1. Whether the Court of Appeal below (sic) was justified when it affirmed the judgment of the Court of first instance to the effect that what happened during the time of Ezekpo was an involuntary handover and therefore, Ezekpo was a Regent and the title is reversible no matter how long it lasts.

2. Whether having regards to the pleadings, the evidence, the finding made by the Court of first instance and the parties before the Court of first instance, the decision of the Court of Appeal sustaining

 


RATIONES DECIDENDI


GROUNDS OF APPEAL – CRITERIA FOR IDENTIFYING WHEN A GROUND OF APPEAL IS ONE OF LAW


“In NNPC v. Famfa Oil Ltd. (2012) 17 N.W.L.R. (Part 1328) S.C. 148, this Court, while faced with a similar objection to the grounds of appeal, went ahead to deal extensively with the criteria for identifying when a ground of appeal is one of law, of fact, or of mixed fact and law. Rhodes-Vivours J.S.C., at Pp. 175 – 176, Paragraphs C – H, as follows:

“…. In Nwadike v. Ibekwe (Supra), this Court explained further that:

(a) It is an error in law if the adjudicating Tribunal took into account some wrong criteria in reaching its conclusion.

(b) Several issues that can be raised on legal interpretation of deeds, documents, terms of arts and inference drawn there from are grounds of law.

(c) Where a ground deals merely with a matter of inference, even if it be inference of fact, a ground framed from such is a ground of law.

(d) Where a tribunal states the law in point wrongly, it commits an error in law.

(e) Where the complaint is that there was no evidence or no admissible evidence upon which a finding or decision was based, same is regarded as a ground of law.

(f) If a Judge considers matters which are not before him and relies on them for the exercise of his discretion, he will be exercising same on wrong principles and this will be a question of law…..”

Flowing from the above, I find that the grounds of appeal under review raise issues of law.

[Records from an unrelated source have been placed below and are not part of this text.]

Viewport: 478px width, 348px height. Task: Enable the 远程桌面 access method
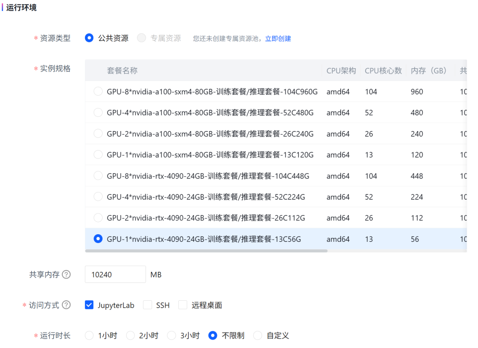[x=183, y=305]

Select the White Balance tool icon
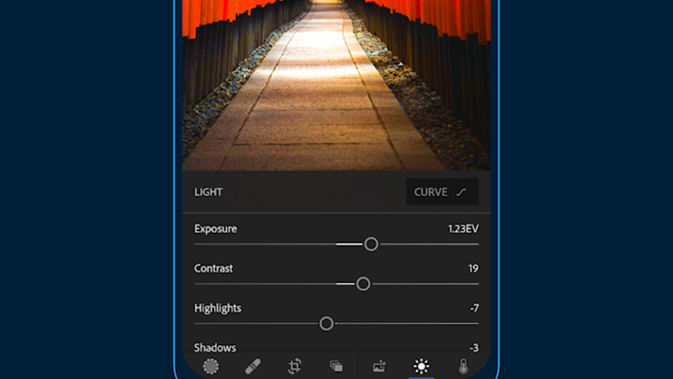coord(462,366)
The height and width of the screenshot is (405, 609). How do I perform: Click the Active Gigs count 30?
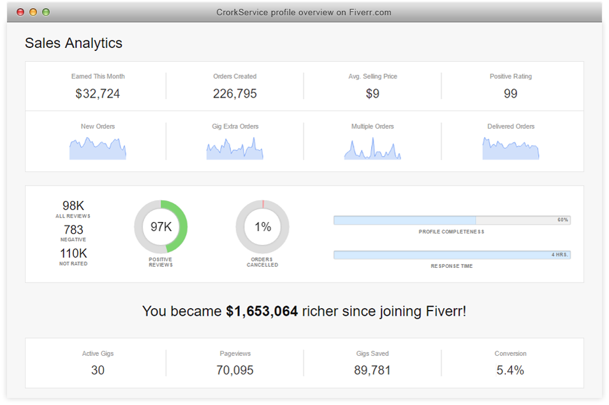click(x=98, y=370)
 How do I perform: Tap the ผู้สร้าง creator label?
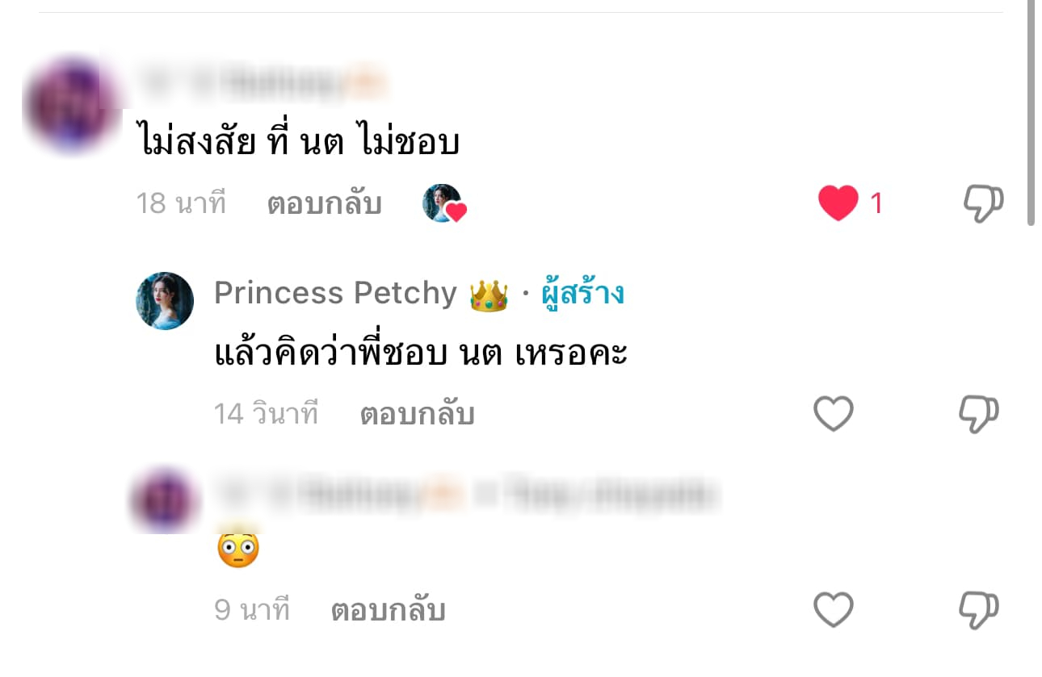pos(582,294)
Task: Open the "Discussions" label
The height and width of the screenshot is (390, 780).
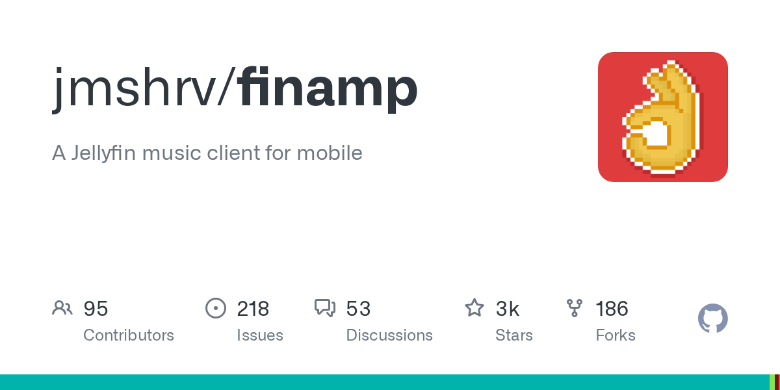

I am fortified in my view by this Court’s decision in Enterprise Bank v. Aroso (2014) 3 N.W.L.R. (Part 1394) S.C. 256, where it was held as follows:

“…The ground of appeal is not contesting settled facts. What the ground is saying is that the judge made a wrong inference from established facts that are apparent on the record of appeal… What the judge did according to the ground of appeal amounts to failure to ascribe proper weight to relevant materials and established facts… This is a ground of law…”

– PER A. ABOKI, J.S.C

 


COURT – DUTY OF THE TRIAL COURT TO ASSESS THE EVIDENCE ADDUCED BY THE PARTIES


“It is the duty of the Trial Court to assess the evidence adduced by the parties. This pragmatic concession is based on the fact that only the Trial Court has the advantage of seeing the witnesses, assessing their demeanor while testifying. See the case of Magaji & Ors V. Odofin & Ors (1978) 4 SC P. 91. – PER A. ABOKI, J.S.C

 


FRESH ISSUE ON APPEAL – DUTY OF A PARTY WHO SEEKS TO FILE AND ARGUE A FRESH ISSUE ON APPEAL, WHICH WAS NOT CANVASSED AT THE LOWER COURT


“Order 6 Rule 5 (b) Rules of the Supreme Court is a rule designed to ensure that this Court has the benefit of the opinion of the Lower Court on issues before volunteering its final and determinative decision on them hence, where such issues were not canvassed before the Lower Court, this Court would generally, not be disposed to allow an Appellant to take them before it for the first time.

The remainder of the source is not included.